Giles differs from these stories in that its development is mainly driven from behind by a peril to be escaped rather than forward by an objective to be sought. When Giles and Joyeuse have acknowledged their mutual attraction, when she has been rescued from the Lady after her brief recapture, and when the lovers have arrived at the outlaws' stronghold of Owl-nook, the existing energies of the story are largely exhausted. There seems little need for Giles and his beloved to depart so hastily from that refuge into the perilous Blue Mountains. The Lady and her followers have been cast into an enchanted sleep which leaves them unaware who has delivered her prey, or whither they have gone, and Giles has killed their bloodhounds. So he and Joyeuse could easily delay for a time at Owl-nook (which seems secure enough, several days' ride through the forest, and out of reach of retaliation by the oppressive lords and city rulers at whose expense its people, sometimes assisted by Giles, 'drive the spoil'). The lovers could then test the ‘lore' of the Howlets' Wise Woman about the route of their intended journey, or consult the priest newly installed by the remarkably pious outlaws, who 'knows many tales' of the mountains. What rumours the outlaw maiden Judith herself reports of them, of the trouble-fortelling White Rider, the happiness-denying Coal-Blue Halls, and the love-destroying City of Women, is rather deterrent than alluring for further travel. Judith has already admitted that the few men who have explored them have disappeared or returned 'moody and downcast'. In effect the subjects of the story, so far revealed, have been used up, without leaving any substantial material requiring its continuance.
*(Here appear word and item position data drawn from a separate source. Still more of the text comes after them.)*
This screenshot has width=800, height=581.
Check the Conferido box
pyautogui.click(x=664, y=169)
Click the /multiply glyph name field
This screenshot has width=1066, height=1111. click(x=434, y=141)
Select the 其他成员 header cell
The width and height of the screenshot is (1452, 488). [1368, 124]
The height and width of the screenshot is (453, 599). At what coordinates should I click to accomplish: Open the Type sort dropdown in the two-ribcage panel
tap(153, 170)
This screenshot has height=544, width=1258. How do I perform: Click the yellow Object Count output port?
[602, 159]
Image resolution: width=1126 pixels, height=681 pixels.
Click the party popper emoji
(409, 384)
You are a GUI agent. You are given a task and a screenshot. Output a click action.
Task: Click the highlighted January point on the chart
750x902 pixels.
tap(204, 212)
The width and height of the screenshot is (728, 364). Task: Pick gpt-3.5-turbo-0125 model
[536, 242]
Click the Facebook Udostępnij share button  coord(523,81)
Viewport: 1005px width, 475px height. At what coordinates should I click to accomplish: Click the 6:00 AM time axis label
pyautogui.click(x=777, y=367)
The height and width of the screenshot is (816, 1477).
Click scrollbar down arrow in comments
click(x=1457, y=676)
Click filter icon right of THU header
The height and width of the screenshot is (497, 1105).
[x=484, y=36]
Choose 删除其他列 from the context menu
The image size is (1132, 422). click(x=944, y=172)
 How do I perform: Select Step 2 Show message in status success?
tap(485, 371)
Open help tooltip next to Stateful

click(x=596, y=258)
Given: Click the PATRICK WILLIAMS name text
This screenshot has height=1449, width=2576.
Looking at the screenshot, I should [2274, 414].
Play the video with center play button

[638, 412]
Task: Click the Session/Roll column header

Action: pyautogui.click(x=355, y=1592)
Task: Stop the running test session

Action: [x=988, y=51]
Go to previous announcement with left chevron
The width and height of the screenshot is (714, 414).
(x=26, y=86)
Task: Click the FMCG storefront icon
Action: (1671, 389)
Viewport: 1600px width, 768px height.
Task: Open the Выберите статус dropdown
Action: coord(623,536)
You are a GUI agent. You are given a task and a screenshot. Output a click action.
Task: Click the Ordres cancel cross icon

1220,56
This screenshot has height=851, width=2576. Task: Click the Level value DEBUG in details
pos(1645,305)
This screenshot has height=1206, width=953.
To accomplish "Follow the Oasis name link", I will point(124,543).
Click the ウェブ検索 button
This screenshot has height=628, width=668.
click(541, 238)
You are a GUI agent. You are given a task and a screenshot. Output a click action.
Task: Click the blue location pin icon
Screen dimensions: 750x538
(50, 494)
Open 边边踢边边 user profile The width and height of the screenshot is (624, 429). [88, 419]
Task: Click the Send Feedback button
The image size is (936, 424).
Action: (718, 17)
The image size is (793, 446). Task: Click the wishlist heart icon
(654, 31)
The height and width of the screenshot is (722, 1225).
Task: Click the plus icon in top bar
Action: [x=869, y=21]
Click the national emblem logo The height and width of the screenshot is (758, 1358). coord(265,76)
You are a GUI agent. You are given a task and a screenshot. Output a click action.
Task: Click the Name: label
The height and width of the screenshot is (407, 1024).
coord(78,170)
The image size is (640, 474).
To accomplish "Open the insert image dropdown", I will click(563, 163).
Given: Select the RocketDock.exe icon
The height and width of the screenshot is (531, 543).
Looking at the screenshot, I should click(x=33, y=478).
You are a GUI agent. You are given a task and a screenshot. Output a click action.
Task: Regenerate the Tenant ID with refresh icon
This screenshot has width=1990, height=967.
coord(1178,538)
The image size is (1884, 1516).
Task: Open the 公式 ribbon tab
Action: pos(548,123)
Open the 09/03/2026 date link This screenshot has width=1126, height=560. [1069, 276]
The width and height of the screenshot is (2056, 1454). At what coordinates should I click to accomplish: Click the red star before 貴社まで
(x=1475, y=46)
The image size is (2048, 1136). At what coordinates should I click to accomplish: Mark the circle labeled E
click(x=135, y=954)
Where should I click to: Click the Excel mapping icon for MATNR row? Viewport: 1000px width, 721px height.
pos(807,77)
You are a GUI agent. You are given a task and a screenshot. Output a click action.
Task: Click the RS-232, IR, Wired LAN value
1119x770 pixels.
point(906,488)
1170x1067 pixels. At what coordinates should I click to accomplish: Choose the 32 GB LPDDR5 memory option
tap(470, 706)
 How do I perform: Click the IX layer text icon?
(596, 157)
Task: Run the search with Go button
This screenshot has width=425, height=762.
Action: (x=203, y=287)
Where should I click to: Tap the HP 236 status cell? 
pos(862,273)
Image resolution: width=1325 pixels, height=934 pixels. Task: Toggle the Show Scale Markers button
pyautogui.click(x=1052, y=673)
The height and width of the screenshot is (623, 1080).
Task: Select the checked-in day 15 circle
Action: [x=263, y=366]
Instead we should enjoy 'Giles' as an example of a Morrisian 'long short-story', in which its author has been delighted to develop with variations some of the favourite motifs of his other romances. In Giles we have a typical Morrisian hero, brave and attractive to all women, but unlike Kilian, another heir of a declining knightly house, more eager for adventure, as befits his youth, and resourceful in undertaking it. To Joyeuse Morris has given a touch of poetic imagination beyond his other heroines and also a capacity for ironic repartee in her relations with her lover. The tale also allows Morris to portray more fully than elsewhere direct confrontations between his two kinds of women, the somewhat dominant 'mistress' and the tenderer 'maiden', in which the maiden may be reckoned to have won the honours morally. At Owl-nook we meet one of Morris's bands of good-hearted outlaws, of whose leader Robin Rend-Shield we perhaps hear too briefly. (Morris possibly made up for this when telling of Jack of the Tofts in his tale of Christopher and Goldilind.) In the first part of the story the gradual approach of danger from behind is well presented. In the later pages covering the ride through the forest to Owl-nook, Morris has indulged himself in describing the fresh and lively converse between Giles and the two maidens, united in kindly affection, but perhaps half-aware that they might potentially be rivals for his love. Perhaps Morris did not wish to develop this theme during a longer stay at Owl-nook (where Judith already mourns Giles' departure), or any possible attachment between Robin and Joyeuse: in his other romances the hero's friend too often likes his beloved too well. This would be another reason for drawing the story to a close by despatching the lovers rapidly into a barely specified future.